In 90% of repairs that we do, homes need foundation support added only around the exterior of the home. But in 10% of homes we repair, the areas underneath the middle of the home need support added too.
Interior settlement is not a problem inside the slab foundation itself, it’s a settlement problem underneath the “inside” of your home.
So, we’re talking about areas under your living room floor, down a hallway, and/or underneath load-bearing walls throughout the underside of the *interior* areas of the home. Hence the name, interior foundation settlement starts to make sense.
Here’s a diagram of a home foundation repair plan that needs both some interior and some perimeter areas of the home supported. The blue dots and squares are where the support piers or pilings are placed under the exterior of the home. The triangles are where interior supports would be added.
There are times when only a portion of the home needs interior foundation support along with some exterior work. But within that 10%, we often have to add underpinning to the entire foundation.
Why is Interior Settlement Less Prevalent and What Causes It?
You may wonder why it is that 90% of homes need the exterior/perimeter of the home supported and only 10% need interior work. Good question.
There is one main reason that interior home foundation settlement is much less common: soil moisture levels do not fluctuate as much (or at all) under the center of homes. So interior settlement is much rarer than exterior settlement where water has greater influence over the home’s structure.
But then, grade beams under the center of homes are not required to be as strong, so sometimes they were not made strong enough. Even with less impact from moisture levels, insufficient support from grade beams can cause settlement issues under the interior of your home.
Support issues happen more prevalently in homes that were built from the 60s to the 80s when slab-on-grade foundations were *a newer thing* and they didn’t know as much about what would work best. Newer building codes have been continually improved, but they still don’t require interior grade beams to be as strong or deep as exterior grade beams.

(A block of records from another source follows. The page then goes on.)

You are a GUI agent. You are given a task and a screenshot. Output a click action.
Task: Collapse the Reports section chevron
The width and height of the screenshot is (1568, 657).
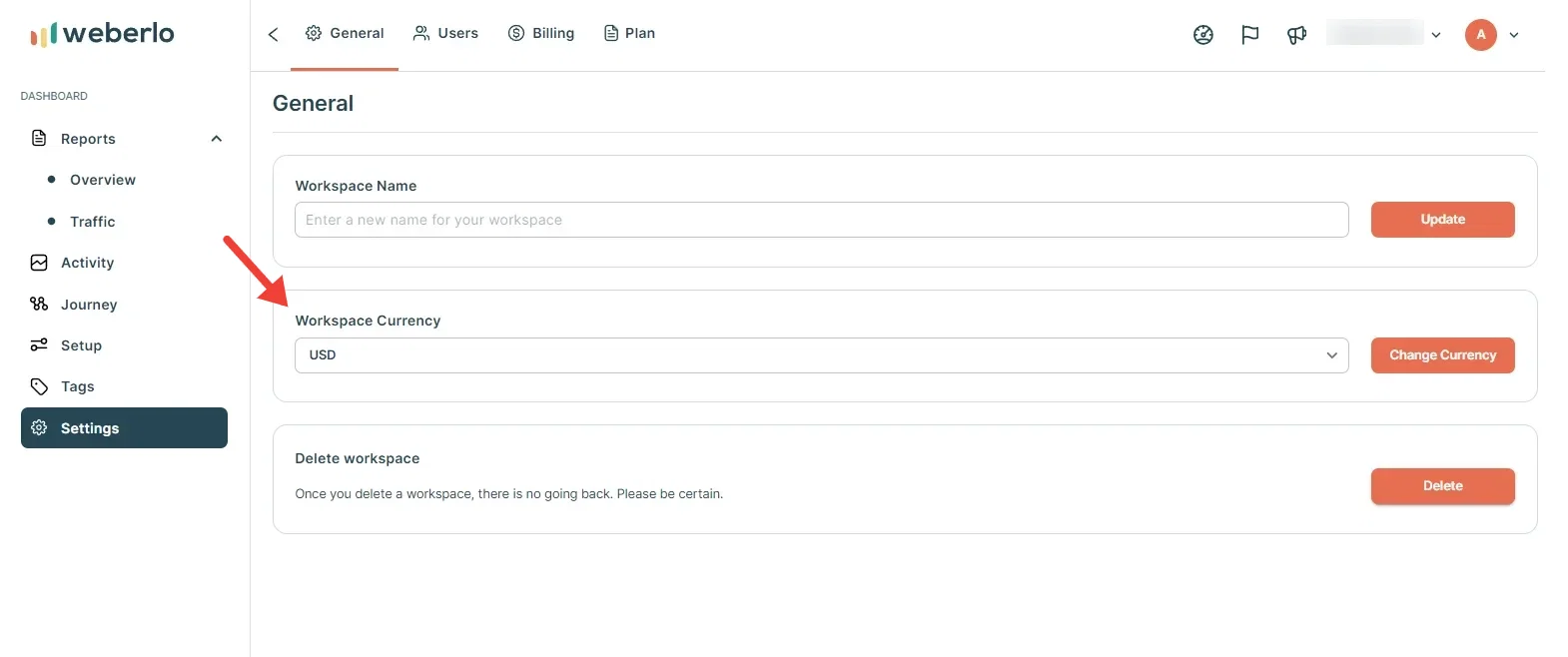(217, 139)
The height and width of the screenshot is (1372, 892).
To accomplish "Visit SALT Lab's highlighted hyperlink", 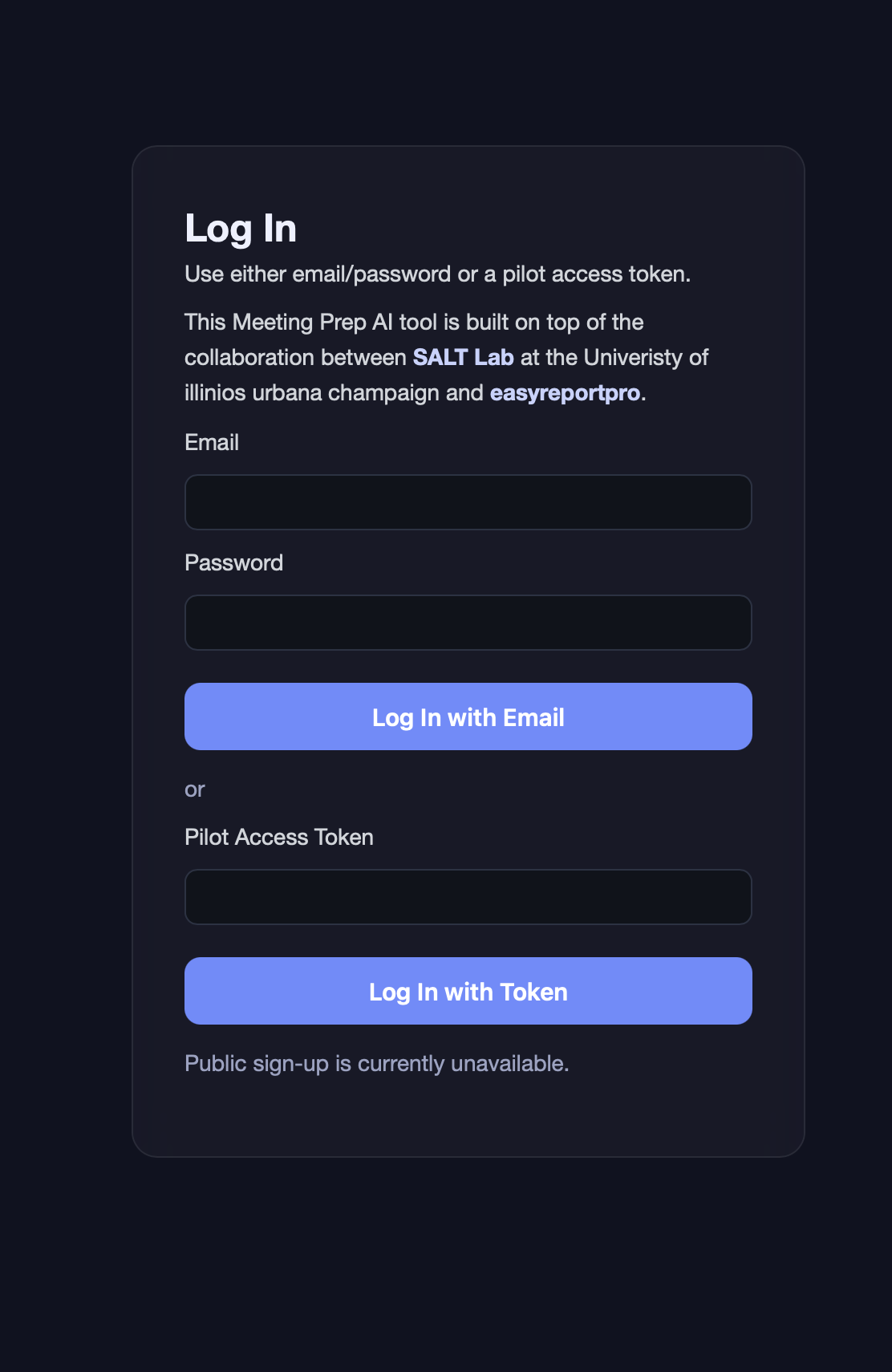I will (462, 358).
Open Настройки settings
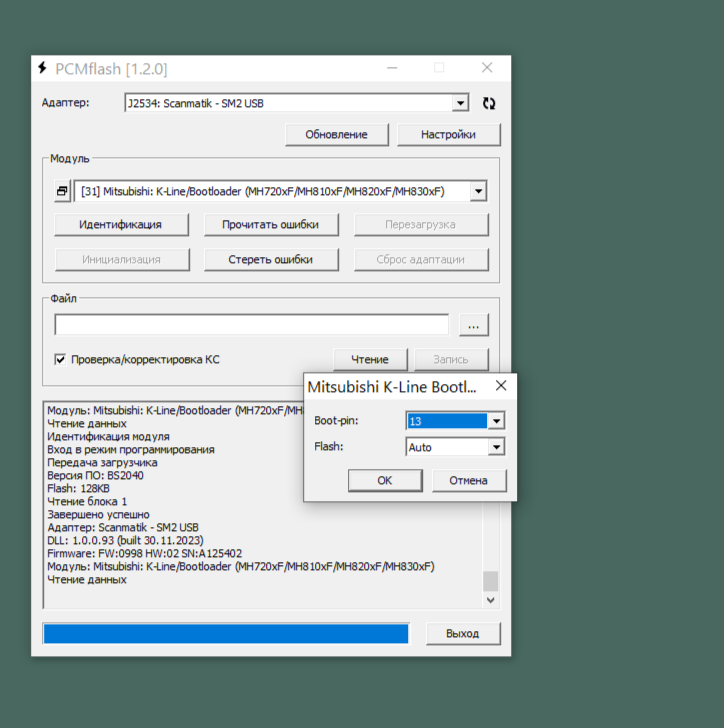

Top 6 Signs of Interior Foundation Problems
The most common signs of any type of foundation settlement or problems are things like diagonal cracks in drywall coming off of door and window frames, stair-step cracks in exterior brick, doors that don’t lock or latch properly, and trim separations where wood trim is popping off or coming away from its originally secured location.
We have a whole article that covers the top signs of foundation issues for you to check out if you need to.
We’ve mentioned that 10% of homes we work on have interior settlement problems in need of repair. Signs of interior foundation problems might present differently than the usual telltale signs of foundation issues.
We’ve identified 6 signs that are more indicative of interior foundation settlement we see in homes, here they are in no particular order.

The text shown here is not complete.